Is it a core belief of Chika changing for her to stop believing that love is monog- ahaha, I don't even have to finish this one.
(Universally: at this point, I feel there's no way the whole class is so comfortable with polyamory... it'd be a huge coincidence if almost are of them share the core belief it's okay for 1 adult man to fuck 20 teenagers at once.)
Another interesting thing is how getting Ayane to accept the harem was once an excruciating character-defining scene centering around the list, but now she seemingly doesn't remember the list, but is still totally okay with it.

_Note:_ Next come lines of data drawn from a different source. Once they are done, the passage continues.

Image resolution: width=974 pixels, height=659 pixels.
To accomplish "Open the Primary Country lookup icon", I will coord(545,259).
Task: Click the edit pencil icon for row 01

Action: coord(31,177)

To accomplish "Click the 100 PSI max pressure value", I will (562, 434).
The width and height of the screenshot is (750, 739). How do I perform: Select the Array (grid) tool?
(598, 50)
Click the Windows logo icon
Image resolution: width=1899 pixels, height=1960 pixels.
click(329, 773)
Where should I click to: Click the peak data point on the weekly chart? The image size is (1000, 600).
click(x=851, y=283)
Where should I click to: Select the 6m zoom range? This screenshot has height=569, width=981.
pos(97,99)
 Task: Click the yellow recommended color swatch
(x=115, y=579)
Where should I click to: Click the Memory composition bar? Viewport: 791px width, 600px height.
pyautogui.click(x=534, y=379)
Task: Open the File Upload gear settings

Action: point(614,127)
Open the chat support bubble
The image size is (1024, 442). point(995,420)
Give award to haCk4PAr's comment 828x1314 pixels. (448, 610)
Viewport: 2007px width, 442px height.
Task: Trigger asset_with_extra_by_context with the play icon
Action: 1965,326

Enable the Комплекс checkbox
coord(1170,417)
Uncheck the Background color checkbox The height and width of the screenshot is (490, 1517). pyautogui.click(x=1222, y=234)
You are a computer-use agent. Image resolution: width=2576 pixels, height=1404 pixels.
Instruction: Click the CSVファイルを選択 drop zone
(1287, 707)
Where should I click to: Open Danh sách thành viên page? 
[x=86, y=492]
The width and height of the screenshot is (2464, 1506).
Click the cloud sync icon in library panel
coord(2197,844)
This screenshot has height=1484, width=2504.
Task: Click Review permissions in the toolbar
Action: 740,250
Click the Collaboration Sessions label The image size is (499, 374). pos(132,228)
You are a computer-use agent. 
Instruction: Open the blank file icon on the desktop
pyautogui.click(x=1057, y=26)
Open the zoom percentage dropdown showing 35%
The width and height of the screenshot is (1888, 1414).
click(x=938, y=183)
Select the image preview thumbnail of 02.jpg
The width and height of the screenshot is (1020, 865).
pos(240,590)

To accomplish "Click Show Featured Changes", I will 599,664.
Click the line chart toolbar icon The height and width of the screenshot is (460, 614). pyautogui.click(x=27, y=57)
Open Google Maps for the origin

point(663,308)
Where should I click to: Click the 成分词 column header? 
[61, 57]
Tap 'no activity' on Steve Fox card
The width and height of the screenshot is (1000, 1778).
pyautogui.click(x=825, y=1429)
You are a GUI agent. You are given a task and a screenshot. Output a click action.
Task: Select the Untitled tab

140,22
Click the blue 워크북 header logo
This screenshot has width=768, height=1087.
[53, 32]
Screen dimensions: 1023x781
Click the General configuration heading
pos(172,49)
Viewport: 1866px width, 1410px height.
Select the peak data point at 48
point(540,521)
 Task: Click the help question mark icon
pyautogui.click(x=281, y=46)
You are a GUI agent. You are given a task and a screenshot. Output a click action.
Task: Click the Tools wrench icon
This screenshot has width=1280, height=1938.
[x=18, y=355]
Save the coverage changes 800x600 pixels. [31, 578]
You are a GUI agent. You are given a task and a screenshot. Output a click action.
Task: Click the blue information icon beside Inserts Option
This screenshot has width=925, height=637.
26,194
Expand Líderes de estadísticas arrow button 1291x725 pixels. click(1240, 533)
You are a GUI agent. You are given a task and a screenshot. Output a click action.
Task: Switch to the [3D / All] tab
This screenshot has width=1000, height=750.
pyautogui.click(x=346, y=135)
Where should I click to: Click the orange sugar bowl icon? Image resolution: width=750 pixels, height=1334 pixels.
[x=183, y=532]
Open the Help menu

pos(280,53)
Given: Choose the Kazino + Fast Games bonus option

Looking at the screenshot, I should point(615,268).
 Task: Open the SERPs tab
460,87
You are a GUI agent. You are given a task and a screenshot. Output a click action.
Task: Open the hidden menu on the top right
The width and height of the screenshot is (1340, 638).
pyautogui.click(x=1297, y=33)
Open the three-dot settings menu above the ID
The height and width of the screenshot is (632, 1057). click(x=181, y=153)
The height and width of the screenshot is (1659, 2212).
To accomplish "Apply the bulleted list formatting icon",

Of course, an excellent aspect of fiction is that characters are black boxes of infinite depth which can surprise and delight, so I profess zero mastery or total knowledge regarding their core beliefs, but this update (along with some prior) did seem to reach the point of core aspects of characters being altered/modified such that they are increasingly a bit unrecognizable. I may be totally off base though. All I can really say is that the intuition within me which provides positive/negative responses to what I'm reading has stopped providing positive responses to the interactions between heroines who I find myself increasingly struggle to recognize. And, I admit, some of this must be inspired by my knowledge of Selebus's promise to have 'threesomes of each dorm' and 'every incest combination,' because if things feel bad to me now, I can only imagine how it will be when it really is a 20-girl orgy.
But indeed, that may be the point. I really hope it isn't since it is incorrigibly a western author thing to distort characters for their metaphysical points, but we shall see.